Introduction
Topology Aware Routing (TAR) is a Kubernetes feature designed to keep traffic within the same availability zone (AZ). This can reduce cross-AZ traffic costs on cloud providers like AWS and GCP, where inter-AZ traffic incurs charges. Additionally, it can lower latency by keeping network requests local.
However, TAR is not a silver bullet. While it helps optimize costs and performance, it strictly prohibits cross-zone traffic, regardless of the system’s health or workload distribution. This limitation can lead to unintended service disruptions.
In this post, I’ll demonstrate how a slight misconfiguration combined with TAR led to severe performance issues
Enabling Topology Aware Routing in Kubernetes
To enable Topology Aware Routing for a Kubernetes Service, you need to add the following annotation:
service.kubernetes.io/topology-mode: Auto
When this feature is enabled, traffic is routed only within the same availability zone. If a service has enough endpoints in each zone, Kubernetes assigns Topology Hints to EndpointSlices
, ensuring that requests are always served from the same AZ.

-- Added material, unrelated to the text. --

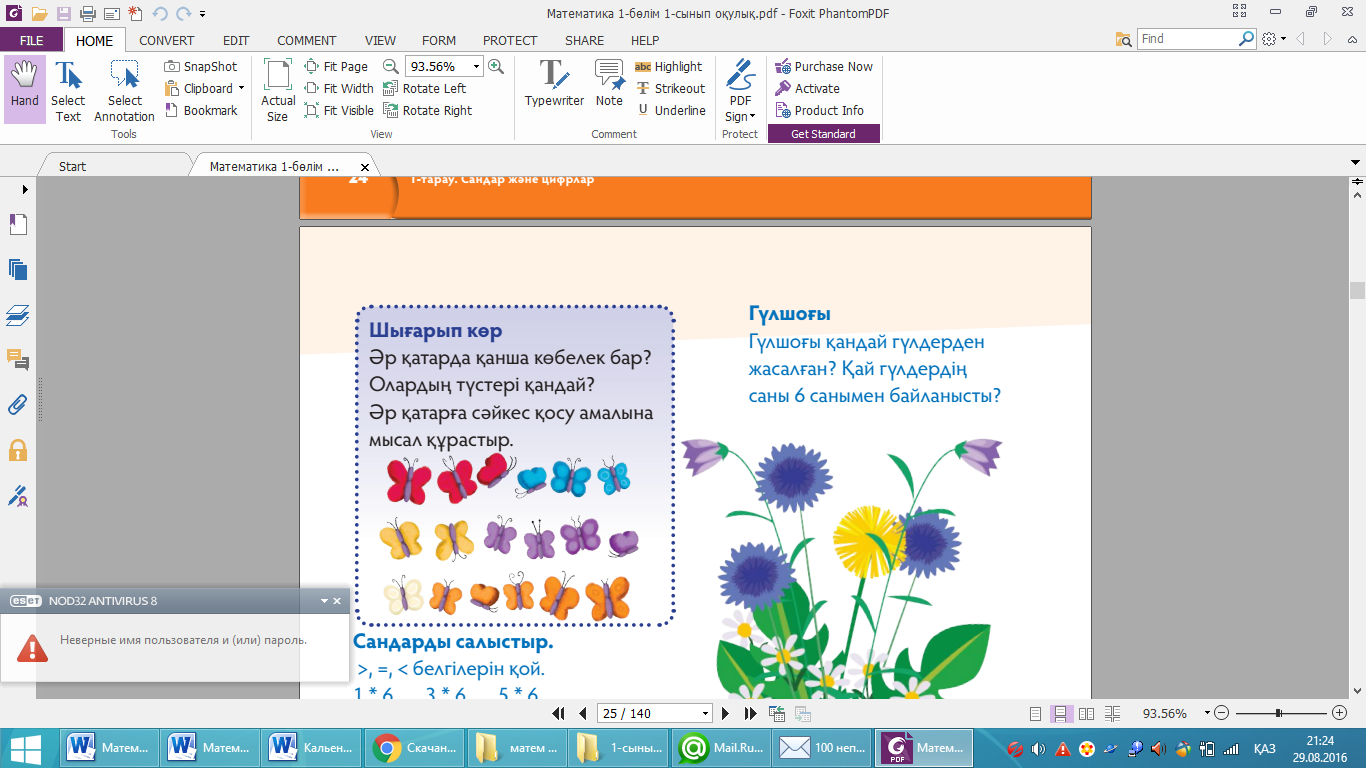Open the COMMENT ribbon tab
This screenshot has height=768, width=1366.
306,41
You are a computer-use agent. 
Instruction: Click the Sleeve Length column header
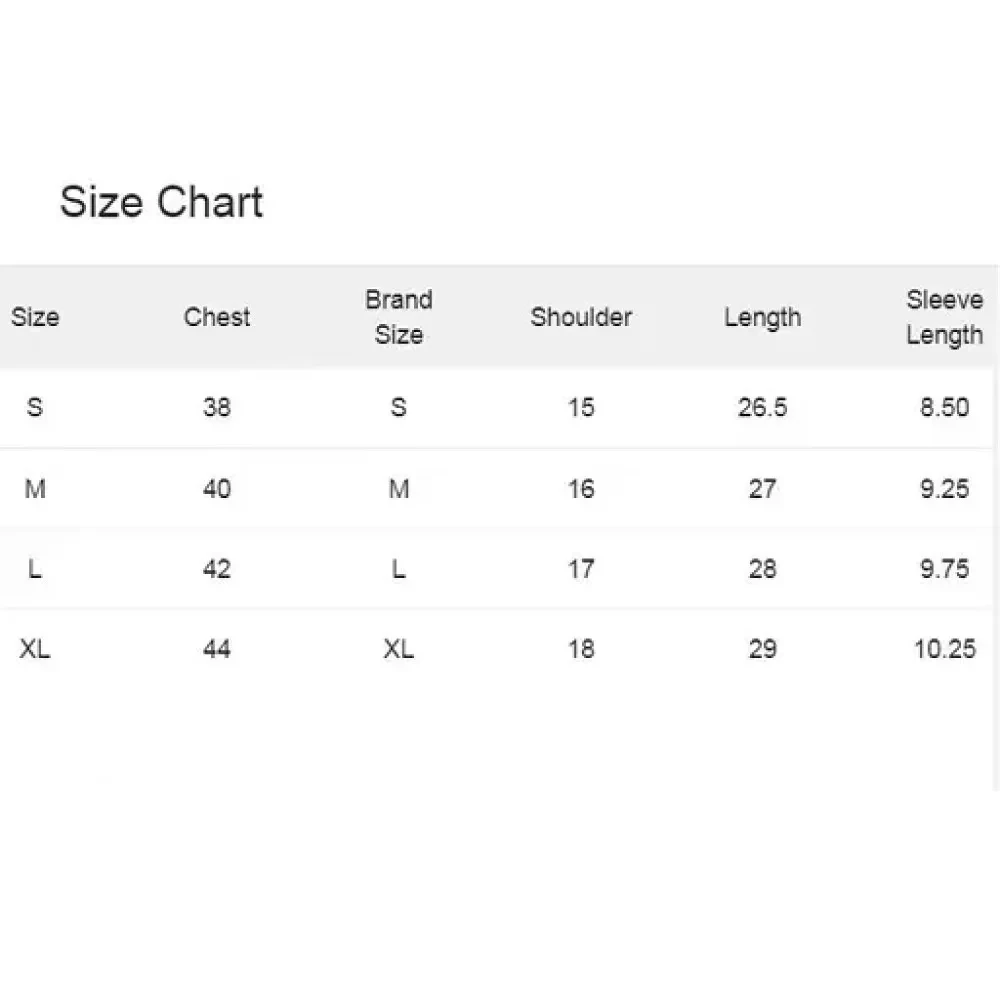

More details on TAR can be found in the official Kubernetes documentation: Topology Aware Routing
The Problem: Unexpected Service Degradation
We use the KEDA Cron Scaler to scale out workloads before business hours and scale them in after hours. However, this scaler was disabled for services with TAR enabled by if statement in helm chart.
One Friday evening, we received a Slack alert that an application had become extremely slow. Our initial response was to check the database and external systems, but everything appeared normal.
After further investigation, we discovered a strange load imbalance across AZs:
- Pods in one AZ were completely idle, processing zero requests.
- Pods in two other AZs were overloaded, reaching 100% CPU usage.
So what went wrong? The answer was TAR.
Root Cause Analysis
Our application consists of two tiers:
- Frontend (handling user requests)
- Backend (processing business logic)
The backend service had TAR enabled, meaning it would only accept traffic from frontend pods within the same AZ.
For some reason, only 4 frontend pods were running, and they were spread across just 2 out of 3 AZs. This led to all requests going to backend pods in those two AZs, leaving backend pods in the third AZ completely idle.
But why weren’t frontend pods evenly distributed across AZs? And why scale-in event happened?
The Autoscaler Behavior
We had Horizontal Pod Autoscaling (HPA) configured, but HPA terminates pods randomly when scaling in. It does not consider:
- Pod Affinity
- Topology Spread Constraints
This randomness led to an imbalance: one AZ had no frontend pods left after a scale-in event.
The Bug in Our Helm Chart
After deeper investigation, we found a bug in our Helm chart that enabled the cron scaler for TAR enabled workloads.
The problematic condition:
{{- if lt (int (default .Values.autoscaling.minReplicas 1)) 2 }}
- type: cron
metadata:
timezone: America/New_York
start: 30 8 * * * # At 8:30 AM
end: 30 18 * * * # At 6:30 PM
desiredReplicas: "2"
{{- end }}
Here, default .Values.autoscaling.minReplicas 1
always evaluates to 1
and enables cron scaler. Because DEFAULT and GIVEN values were switched. Documentation: Using the default function
The fixed condition:
{{- if lt (int (default 1 .Values.autoscaling.minReplicas)) 2 }}
- type: cron
metadata:
timezone: America/New_York
start: 30 8 * * * # At 8:30 AM
end: 30 18 * * * # At 6:30 PM
desiredReplicas: "2"
{{- end }}
Backend HPA
The backend also had HPA enabled, but its scaling was based on average CPU usage across all pods. Since one-third of the backend pods were idle, the average CPU usage stayed below the threshold, preventing further scaling.
Key Takeaways
- Topology Aware Routing is not always beneficial. It prevents cross-AZ traffic even when some AZs have no available capacity. In some cases, this can lead to performance bottlenecks instead of optimization.
- HPA does not respect topology constraints. When scaling in, it randomly terminates pods without considering PodAffinity or Topology Spread Constraints. This can cause an uneven distribution of workloads.
- Small Helm chart misconfigurations can have a big impact. Always review commits carefully!
Improvements
What could we do better?
- Implement descheduler for automatic eviction of pods that violate Affinity or Topology Spread Constraints.
- Having HPA configured per AZ to scale workloads in each AZ independently.
- Use service mesh like Linkerd instead of TAR.
Conclusion
Topology Aware Routing can be a powerful tool for reducing cross-AZ traffic costs and optimizing latency. However, it must be used with caution, as it strictly prevents traffic from leaving an AZ - even when the system is under stress.
In our case, a minor Helm misconfiguration combined with TAR led to an imbalance in our deployment.
Would we enable Topology Aware Routing again? Yes, but with additional safeguards in place.